単独史上最多の33度目の優勝を決め、報道陣に囲まれて支度部屋に向かう白鵬。大記録の感想は「千秋楽にならないと分からない」と答えた=2015年1月23日、東京都墨田区・両国国技館(共同)【拡大】
2000年10月に来日し、相撲部屋が決まるまで大阪府の実業団に身を預けた。一緒に来た仲間の受け入れ先が決まる中、色白でやせっぽちだった15歳の少年は取り残された。2カ月が経過して帰国が翌日に迫り、航空券を渡されると「帰りたくない」と泣き叫び、大相撲への憧れを訴えた。

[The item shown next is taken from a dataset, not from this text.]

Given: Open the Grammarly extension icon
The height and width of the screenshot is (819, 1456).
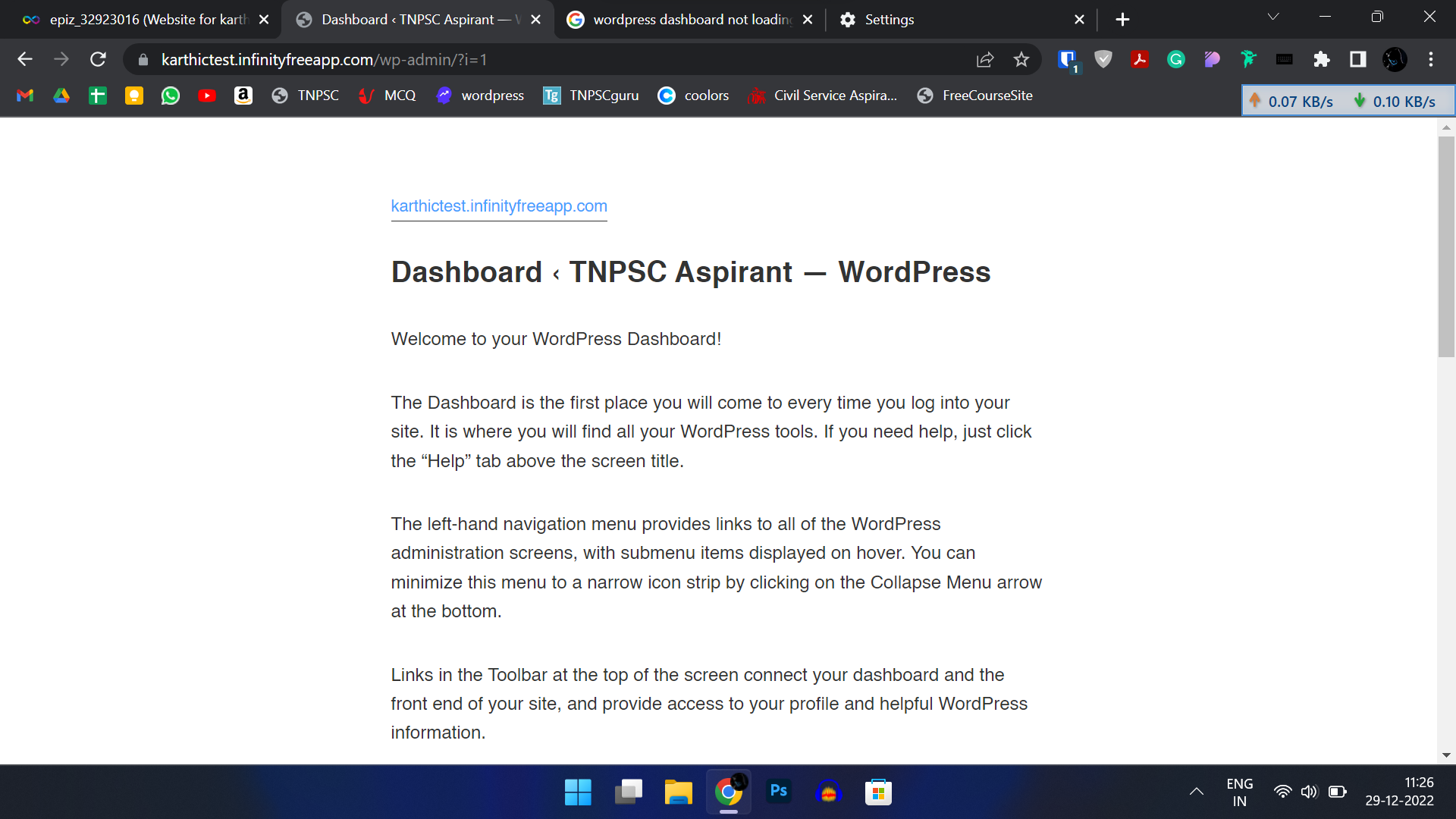Looking at the screenshot, I should point(1176,59).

長身を買って弟子にした宮城野親方(元幕内竹葉山)も大成を見込んでいなかった。最初の3カ月は食べて寝るだけ。どんぶり飯3杯に牛乳5リットルで無理やり体を大きくした。稽古場では何十番取っても負けに負け、ふすまの向こうから悔し泣きが聞こえた。だが、決して「帰りたい」という弱音は吐かなかった。
記録更新に期待
もう追うべき背中はどこにもない。日本相撲協会の北の湖理事長は「白鵬はこれで終わる横綱ではない。優勝40回を目標に置けばいいし、可能性もある」と話す。